Energetics of Folding and DNA Binding of the MATα2 Homeodomain

Abstract

Homeodomains are a class of DNA-binding protein domains which play an important role in genetic regulation in eukaryotes. We have characterized the thermodynamics of folding and sequence-specific association with DNA of the MATα2 homeodomain of yeast. Using differential scanning and isothermal titration calorimetry, we measured the enthalpy, heat capacity, and Gibbs free energy changes of these processes. The protein−DNA interaction is enthalpically driven at physiological temperatures. DSC data on the process of melting the protein−DNA complex at different salt concentrations were dissected into its endothermic components, yielding the enthalpy change and dissociation constant of binding.

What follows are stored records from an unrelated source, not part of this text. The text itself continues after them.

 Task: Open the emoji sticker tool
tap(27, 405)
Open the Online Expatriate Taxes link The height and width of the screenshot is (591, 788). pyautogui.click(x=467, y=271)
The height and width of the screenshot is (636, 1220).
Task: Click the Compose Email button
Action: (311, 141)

A comparison of the circular dichroism spectra of the free and DNA-bound protein species revealed the formation of additional α-helical structure upon binding to DNA. We propose that the latter half of helix 3, the recognition helix, is substantially unfolded in the free protein under the conditions used, as has been observed with other homeodomains [Tsao, D. H. H., et al. (1994) Biochemistry 33, 15053−15060; Cox, M., et al. (1995) J. Biomol. NMR 5, 23−32]. Formation of protein structure is induced by DNA binding, and the energies measured for association therefore include a component due to folding.